# SUPER(ryo)BEE project



## bricycle (Sep 9, 2018)

I know….. another project, and I haven't finished the last 10...….
1940 S/N D2327 The New World + Ryobi 30cc Over Head Cam (not just valve) power plant. (these things really honk!)
Ok, Purchased a S430  powerhead for $60 shipped
remove powerhead from tool output shaft
hacksaw off excess material
remove clutch drive housing
make shim sleave to bring to 1/2" od to fit 1/2" id bike cog (off garage door opener or maybe self propelled mower)
install into recoil/clutch housing
re-install on engine
Bottom bracket crank was turned down to 1/2" to mount a 4 step pulley (for another project), but mounted a 16" sidewalk bike chainwheel cog to large size end.
design/build mounting brackets
after many trial fits....
Over head Cam bike engine.


----------



## bike (Sep 9, 2018)

Dang! I needed a weed wacker! Nice work!


----------



## bricycle (Sep 9, 2018)

I have two wackers, a 2 cycle and a 4 cycle.....


----------



## bricycle (Sep 9, 2018)

bike said:


> Dang! I needed a weed wacker! Nice work!



thanks Paul.


----------



## AdvenJack (Sep 10, 2018)

It sure fits in the space easily enough!


----------



## bricycle (Sep 19, 2018)

More progress....


----------



## razinhellcustomz (Jun 26, 2019)

bricycle said:


> I know….. another project, and I haven't finished the last 10...….
> 1940 S/N D2327 The New World + Ryobi 30cc Over Head Cam (not just valve) power plant. (these things really honk!)
> Ok, Purchased a S430  powerhead for $60 shipped
> remove powerhead from tool output shaft
> ...



Man , now that is pure GENIUS!!! How fast will these things go?
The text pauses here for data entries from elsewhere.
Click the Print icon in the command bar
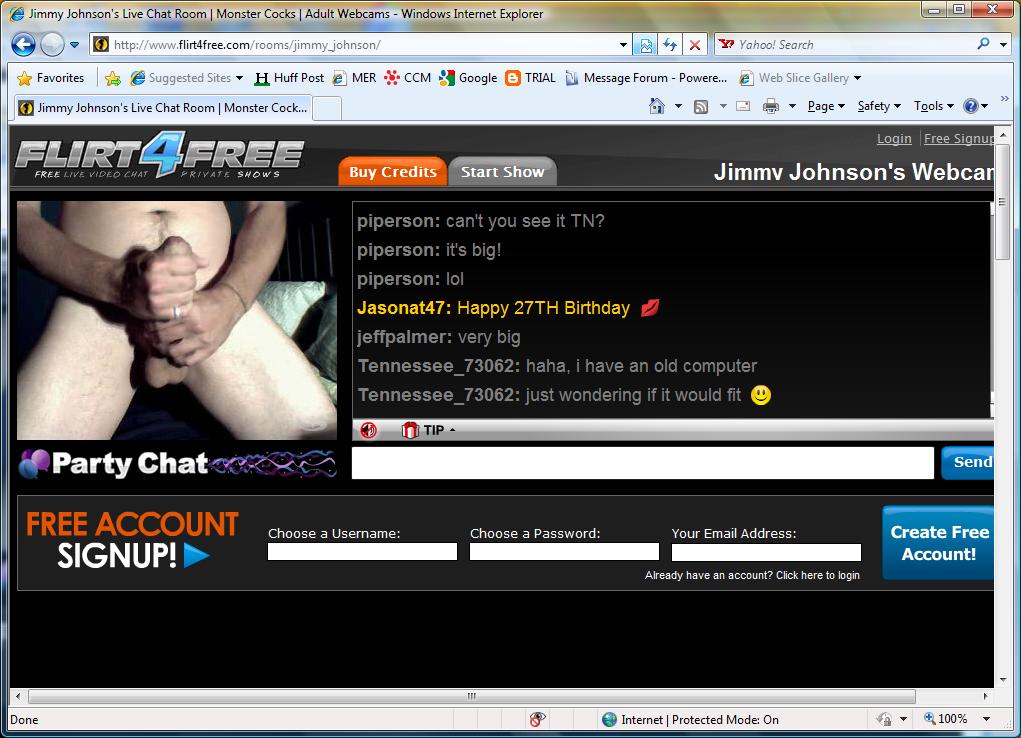Viewport: 1021px width, 738px height. pos(771,106)
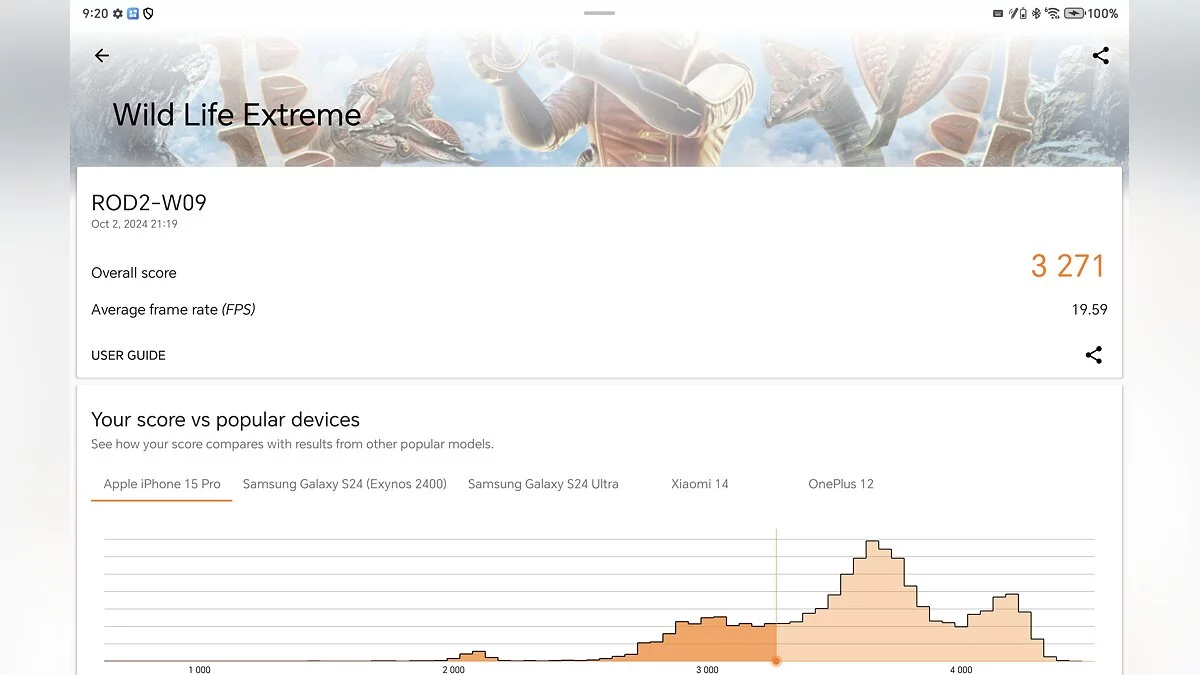This screenshot has height=675, width=1200.
Task: Open the USER GUIDE link
Action: (x=128, y=356)
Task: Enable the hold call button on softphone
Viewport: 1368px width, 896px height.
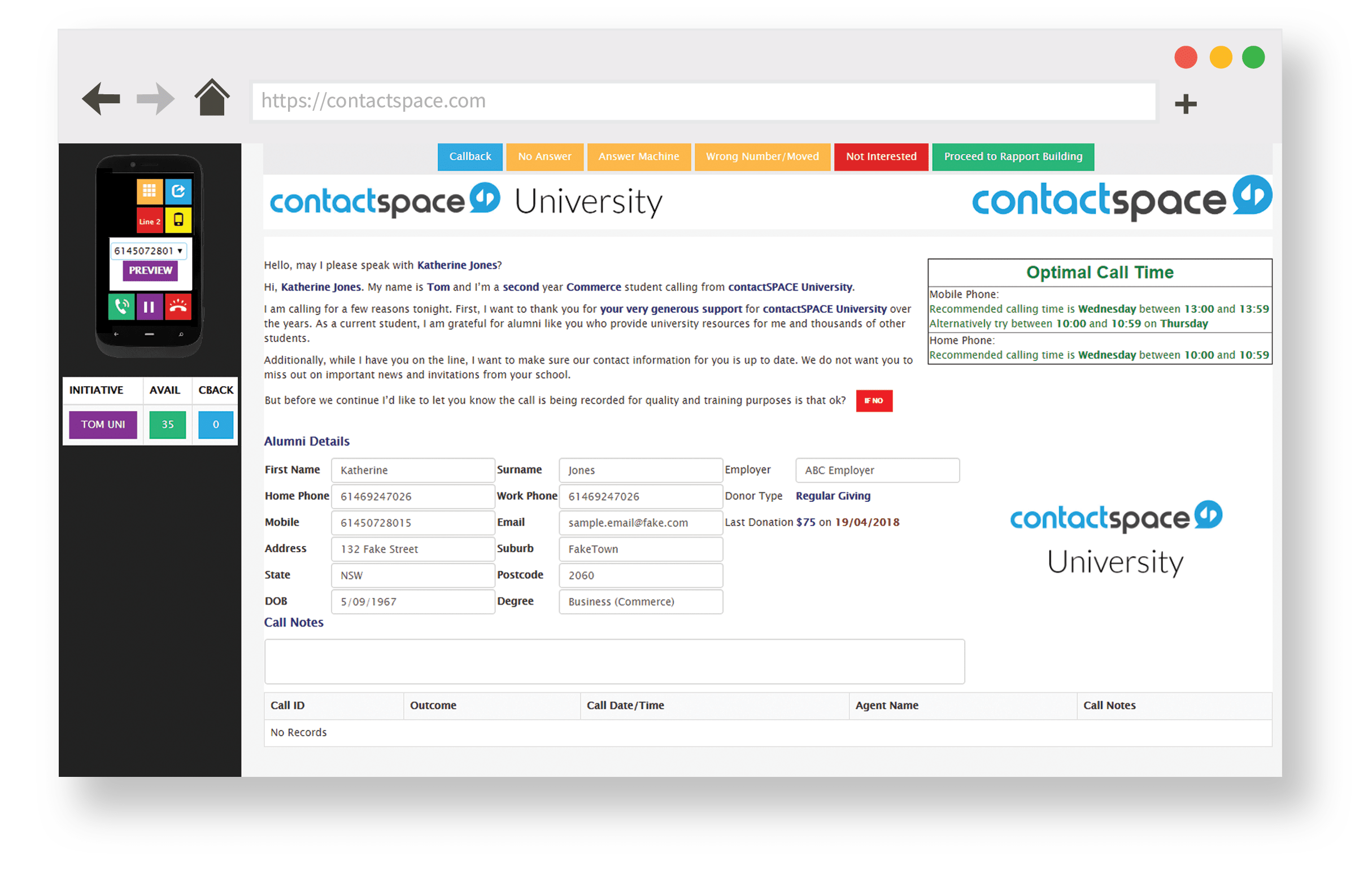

It looks fast just standing still!!! RIDE Fast. Razin.


----------



## Allrounderco (Jun 26, 2019)

Best of all, you can run TWO chainguards! Cool


----------



## razinhellcustomz (Jun 26, 2019)

bricycle said:


> More progress....
> View attachment 871355
> 
> View attachment 871356
> ...



Where the hell do you put your feet??? Razin.


----------



## bricycle (Jun 26, 2019)

yea, I'll put some hi-Way pegs on her.... also figuring out how to add some 'lil pedals so's I can call it a moped.


----------



## razinhellcustomz (Jun 27, 2019)

bricycle said:


> yea, I'll put some hi-Way pegs on her.... also figuring out how to add some 'lil pedals so's I can call it a moped.



Keep up the good work!! Razin.


----------